SYLMAR, Calif. — Most days, Kristina Brown likes to stay out of the sun. She lives in the San Fernando Valley, where temperatures regularly hit the high 90s.

On a recent Thursday afternoon, she needed to run an errand near her house with her son, Alexander. He was shaded by a pram and they were just walking a few blocks, but Brown said even that was unusual.

“I don’t take him out in the sun really,” Brown said. “Especially because he has very fair skin, I don’t want him to get burned. We do our walks at night.”


What You Need To Know

  • The Bureau of Street Services and Streets LA are coating roads around Los Angeles with a cool pavement mixture

  • The mixture, made from sand, acrylic and a light grey coloring can reduce the temperature of asphalt by 10 degrees or more, which in turn reduces temperatures in the surrounding area 

  • New machinery has been developed to more easily coat streets with the cool pavement mixture
  • Areas that are high risk for heat related illness are being focused on first

In September, temperatures in the San Fernando Valley reached 121 degrees, a record high.

Brown grew up in the valley and while it’s an area that’s always been hot, she said she has watched the mercury rise.

“I remember running outside barefoot, you can’t do that now. The ground hurts it’s so hot,” Brown explained.

The ground, specifically the asphalt that coats roads all over Los Angeles, is making the city even hotter.
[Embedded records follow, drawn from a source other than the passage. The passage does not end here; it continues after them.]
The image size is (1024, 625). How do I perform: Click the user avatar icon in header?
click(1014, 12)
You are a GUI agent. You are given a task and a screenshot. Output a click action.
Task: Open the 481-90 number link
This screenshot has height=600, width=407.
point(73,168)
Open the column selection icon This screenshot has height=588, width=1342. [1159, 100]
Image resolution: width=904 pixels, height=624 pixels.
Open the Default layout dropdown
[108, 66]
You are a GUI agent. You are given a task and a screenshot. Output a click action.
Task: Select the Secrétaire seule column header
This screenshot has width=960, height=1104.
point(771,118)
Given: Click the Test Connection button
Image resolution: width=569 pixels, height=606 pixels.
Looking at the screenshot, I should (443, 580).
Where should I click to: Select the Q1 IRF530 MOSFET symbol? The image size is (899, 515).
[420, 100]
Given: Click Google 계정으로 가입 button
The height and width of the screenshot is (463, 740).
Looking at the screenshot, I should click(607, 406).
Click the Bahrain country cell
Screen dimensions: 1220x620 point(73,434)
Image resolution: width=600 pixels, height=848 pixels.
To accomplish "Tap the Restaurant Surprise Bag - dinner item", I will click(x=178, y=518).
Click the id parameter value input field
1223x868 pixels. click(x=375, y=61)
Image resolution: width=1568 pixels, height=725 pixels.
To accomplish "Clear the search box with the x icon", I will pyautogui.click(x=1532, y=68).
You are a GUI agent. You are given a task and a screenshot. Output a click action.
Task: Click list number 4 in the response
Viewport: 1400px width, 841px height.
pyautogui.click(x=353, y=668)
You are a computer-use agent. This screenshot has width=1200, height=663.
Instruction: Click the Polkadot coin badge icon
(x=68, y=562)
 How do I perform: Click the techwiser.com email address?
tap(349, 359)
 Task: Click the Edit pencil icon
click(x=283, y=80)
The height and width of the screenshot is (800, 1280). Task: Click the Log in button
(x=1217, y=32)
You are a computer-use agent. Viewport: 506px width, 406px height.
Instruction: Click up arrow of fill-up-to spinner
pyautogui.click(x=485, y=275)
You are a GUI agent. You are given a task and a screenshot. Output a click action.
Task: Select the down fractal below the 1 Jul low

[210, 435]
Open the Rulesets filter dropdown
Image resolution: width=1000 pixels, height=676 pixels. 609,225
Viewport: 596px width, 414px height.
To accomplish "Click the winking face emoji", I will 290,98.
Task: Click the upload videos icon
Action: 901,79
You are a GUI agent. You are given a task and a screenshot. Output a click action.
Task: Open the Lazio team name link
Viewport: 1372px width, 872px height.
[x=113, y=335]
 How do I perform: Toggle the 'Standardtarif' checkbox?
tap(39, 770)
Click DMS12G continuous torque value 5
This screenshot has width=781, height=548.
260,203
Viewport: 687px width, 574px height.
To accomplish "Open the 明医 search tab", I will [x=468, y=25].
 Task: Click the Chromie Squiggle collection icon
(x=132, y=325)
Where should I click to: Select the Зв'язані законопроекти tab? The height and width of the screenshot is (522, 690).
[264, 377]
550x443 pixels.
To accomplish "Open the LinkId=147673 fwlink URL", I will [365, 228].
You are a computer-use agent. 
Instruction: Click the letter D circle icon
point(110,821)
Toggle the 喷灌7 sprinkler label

Asphalt absorbs the sun’s rays and at night releases ambient heat. The absorption increases the “heat island effect.”

Industrial areas tend to be warmer than the surrounding environment and form an “island” of high temperatures. To help combat the heat, the Los Angeles Bureau of Street Services has been working on different projects that will combat extreme heat. Since the beginning of October, they have been coating roadways around Los Angeles in a cool pavement mixture.

The mix is made of acrylic, sand, water and grey coloring. It can reduce the surface temperature of the asphalt by 10 degrees or more. Areas where temperatures are above 95 degrees are common and are being focused on first, like Sylmar in the San Fernando Valley.

Greg Spotts, chief sustainability officer for Streets LA, is overseeing the project.

“A typical black asphalt street absorbs 80 to 90% of the sun’s radiation,” Spotts said. “By putting this cool pavement coating on the street, we can reduce that to absorbing about 65 to 60% of the sun’s energy.

Absorbing less heat means the surface of the asphalt is cooler, and the area around it is cooler too.

After some practice runs, it was clear the cool pavement coating did keep streets from getting too hot, but Spotts and his team wanted to see if it was impacting the entire community, so they enlisted some help…from space.

“We partnered with NASA Jet Propulsion Laboratory,” Spotts said. “We looked at one of our projects with a thermal camera aboard the International Space Station, and we found that the parts of the neighborhood near cool pavement were on average two degrees Fahrenheit cooler.”

The Bureau of Street Services and Streets LA plan to cover 250 miles in Los Angeles with cool pavement by 2025 as part of Mayor Eric Garcetti’s Cool Streets LA Program. They are also planting trees to create more shade, particularly in neighborhoods with a low tree canopy that have historically been underserved by city resources.

“As California cities warm, the risks to heat related emergency room visits goes higher, so we need to do something to adapt the city and make it cooler,” Spotts added.

But, for Kristina Brown, and her son, it might be too late. After living in the San Fernando Valley throughout her life, Brown says, while she’s grateful the city officials are working to keep temperatures down, she’s thinking about moving.

“I want him, [Alexander] to be able to enjoy his life outside, and be able to play in the leaves and walk around in the grass,” Brown said. “It’s not the kind of environment I want my son to grow up in, it’s not the climate I want my son to grow up in.